Advanced applications of Active Networks require support for robust configurable Quality of Service (QoS), and to also prevent or mitigate sophisticated "denial of service" attacks on security. A major unsolved problem for active networks is mapping application requirements into a distributed resource multiplexing strategy. Since this problem bedevils the Internet community as well (viz., IP Telephony, RSVP, etc.) a solution would have broad and immediate impact on the networking community beyond Active Networks.

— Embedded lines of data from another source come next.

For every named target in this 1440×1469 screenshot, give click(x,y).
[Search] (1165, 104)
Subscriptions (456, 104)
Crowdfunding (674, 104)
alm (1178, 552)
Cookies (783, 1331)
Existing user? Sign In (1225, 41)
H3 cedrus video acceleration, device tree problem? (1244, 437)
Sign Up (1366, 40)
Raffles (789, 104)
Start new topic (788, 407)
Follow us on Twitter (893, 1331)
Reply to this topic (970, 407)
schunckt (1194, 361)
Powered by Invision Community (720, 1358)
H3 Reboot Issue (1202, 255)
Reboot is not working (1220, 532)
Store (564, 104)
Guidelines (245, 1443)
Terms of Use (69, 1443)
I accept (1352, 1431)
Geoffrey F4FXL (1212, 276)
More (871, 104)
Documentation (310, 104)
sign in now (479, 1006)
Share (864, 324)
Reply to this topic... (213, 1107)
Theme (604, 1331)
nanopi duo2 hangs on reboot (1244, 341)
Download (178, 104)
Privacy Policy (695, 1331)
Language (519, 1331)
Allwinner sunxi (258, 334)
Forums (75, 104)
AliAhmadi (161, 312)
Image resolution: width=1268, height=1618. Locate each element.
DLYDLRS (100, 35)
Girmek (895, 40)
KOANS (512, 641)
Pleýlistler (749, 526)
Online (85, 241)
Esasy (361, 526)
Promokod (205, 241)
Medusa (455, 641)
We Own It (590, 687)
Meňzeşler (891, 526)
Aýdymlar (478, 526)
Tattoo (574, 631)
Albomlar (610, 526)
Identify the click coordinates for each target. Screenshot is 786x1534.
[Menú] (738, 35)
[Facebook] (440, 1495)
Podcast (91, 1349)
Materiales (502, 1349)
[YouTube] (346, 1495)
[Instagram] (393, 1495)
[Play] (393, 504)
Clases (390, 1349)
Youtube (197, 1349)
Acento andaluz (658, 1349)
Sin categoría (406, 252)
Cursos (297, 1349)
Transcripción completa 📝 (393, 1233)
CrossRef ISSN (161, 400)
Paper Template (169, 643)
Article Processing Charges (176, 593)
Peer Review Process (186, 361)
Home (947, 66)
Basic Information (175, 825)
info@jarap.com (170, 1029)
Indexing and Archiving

The Penn/Bellcore SwitchWare active networks project uses programming-language restrictions to balance flexibility, security, usability and performance. In contrast to operating system enforced memory protection, the programming language approach can be viewed as restricting the addresses which can be generated by programs. The advantage of this approach is that some restrictions can be enforced once, at compilation time, versus repeatedly at run-time. In addition, programming language technologies such as ML provide strong type-checking, a key to automated checks of program behavior. The SwitchWare project has used the Caml-lite ML dialect to build an active bridge and an ultralightweight Programming Language for Active Networks (PLAN) appropriate for capsules.
The Cambridge Nemesis Operating System supports "soft" real-time continuous media traffic. To avoid QoS crosstalk, it performs processor multiplexing at a single point, the lowest possible layer in the system, so that even a large portion of interrupt handler execution is performed under scheduler control. Nemesis is an operational single-address space operating system, providing protection by means of virtual-address permissions. Protocols on Nemesis are "vertically-structured", meaning that applications are responsible for resources involved in their own protocol processing, using either default shared libraries or private libraries.
Resource Controlled Active Network Elements (RCANE) can be constructed with a synthesis of SwitchWare and Nemesis. This synthesis will entail: (1) extending the QoS management of Nemesis to be managed by programming language stubs; (2) supporting Caml-lite under Nemesis; (3) developing Caml support for specifying QoS; and (4) developing robust support for co-scheduling based on multiple resources, e.g., CPU cycles, real memory, network bandwidth. This co-scheduling is particularly relevant to Active Networks, where new resources are exposed to users of the network element. RCANE will produce a novel active network element able to support QoS for multimedia traffic and limit or resist denial-of-service attacks of many forms, including "receive-livelock" and TCP SYN-ACK attacks.
The two research groups have broadly similar interests, a tradition of excellence in experimental systems work, and a history of cooperation, personnel exchanges and collaborations. RCANE is a unique opportunity to provide secure, controlled virtualization of active network elements. This proposal requests funds for the U.S. (Penn) portion of this collaborative effort; Cambridge is applying for funds from European analogues of the National Science Foundation.